The National Party's decision not to support the Government's superannuation fund sets the stage for the next election to be fought on the issue. With echoes of 1975, a Labour Government will be seeking re-election with a public savings scheme, which National will promise to cancel if elected, and offer instead the same level of pension from current taxation.
But there will be an important difference this time. In 1975 Labour was running with a fund that would take 40 years to pay the promised benefit. This time Labour and National are offering the same benefit; the election issue will be how to pay for it. And that question will be answered more easily by Labour. The policy now adopted by the National caucus is notably silent on the issue.
National has decided to support the first part of the Government's superannuation bill, which reinforces the present terms of the pension: payable to everybody at age 65 regardless of private means, at a rate for a couple that must not fall below 65 per cent of the average wage. If the wage relativity looks a trifle fussy, it has acquired a certain political cachet in recent years. National, when in office, tried to remove that "floor" as a means of containing the cost of superannuation as the baby boom approaches retirement.
It would have been a relatively painless "cut" since the pension would remain indexed to the cost of living. But National has given it away now, along with any alternative means of making superannuation affordable 10 or 20 years hence. After its election defeat the party reverted to a policy of full, non-means-tested pensions only for those in or near retirement. Now it makes that commitment unconditionally. It is simply not credible.
Labour's fund, for all its limitations and pitfalls, is at least a suggestion. It does not pretend to provide more than 14 per cent of the cost of public superannuation at the fund's maturity, and it will not, for as long as Labour has its way, set up individual accounts that could entice taxpayers to voluntarily save a bit more. But it will be an honest attempt to relieve the burden of the next generation if - and only if - Government borrowing does not increase at the same rate.

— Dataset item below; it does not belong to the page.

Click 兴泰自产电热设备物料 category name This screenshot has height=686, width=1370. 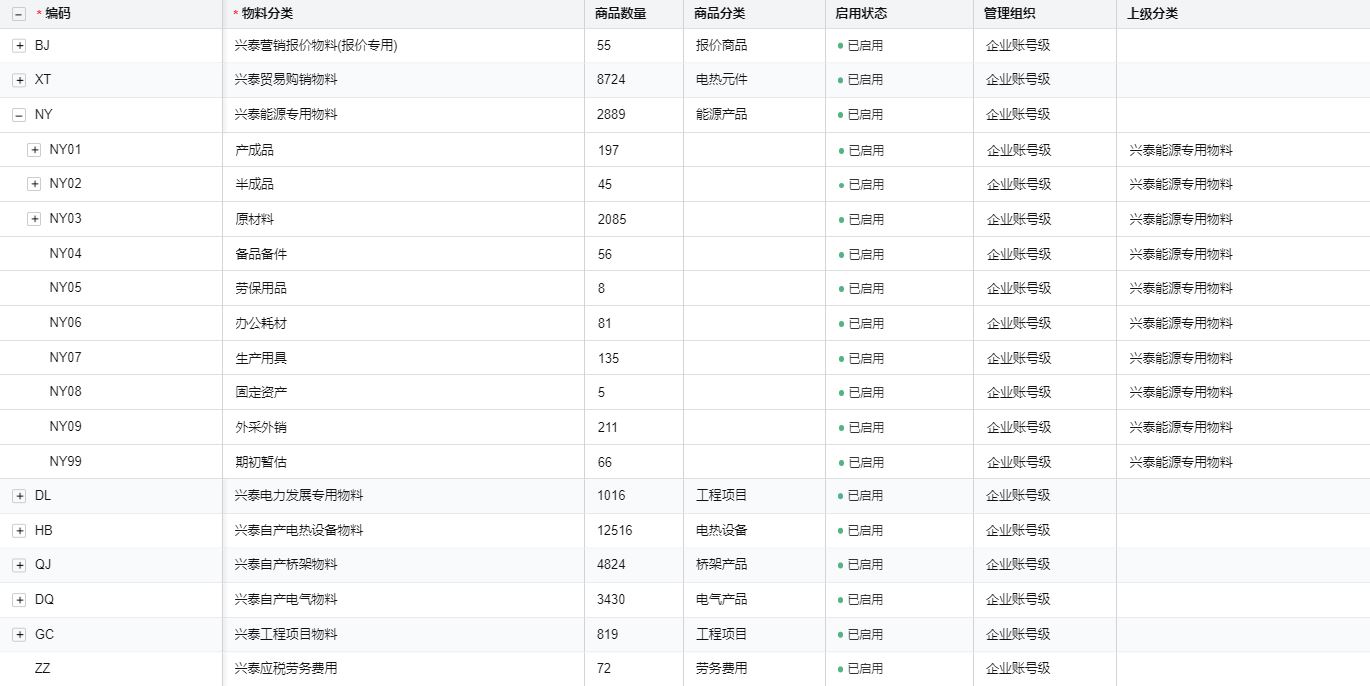coord(299,530)
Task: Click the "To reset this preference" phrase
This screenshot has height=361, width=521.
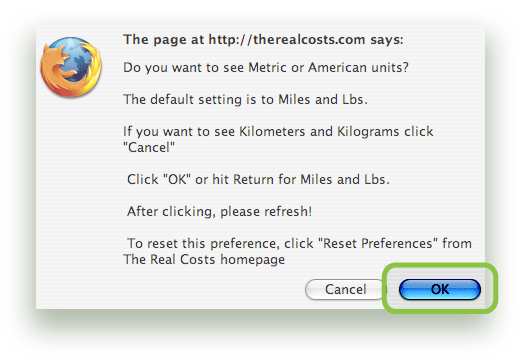Action: (x=203, y=243)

If Labour increases the public debt there will be no point putting surplus taxation into a savings fund. Any benefit for future taxpayers would be compromised. Even if the fund is genuinely saved from Budget surpluses, the benefits to the economy are debatable. It may be that the economy would grow better in the meantime if those surpluses were returned to taxpayers to be spent or invested privately. That will be National's view, and it deserves to be debated rigorously in the run-up to next year's election.
But to argue that the economy would do better if the surpluses were returned to taxpayers is not to say the economy would do well enough to generate the wealth needed to pay superannuation at today's value by the time the baby boom is retiring in great numbers. For credibility National will need to come up with some means of making economies. With courage, it would propose a means test, which is bound to be needed in the end.
The country seems as far as ever from a settled, sacrosanct superannuation regime. Labour's fund, however well intentioned, already looks unlikely to survive a change of Government. Perhaps that is the only signal National intended to send with its decision to oppose the fund. Certainly, National offers nothing yet that could be called constructive or even credible.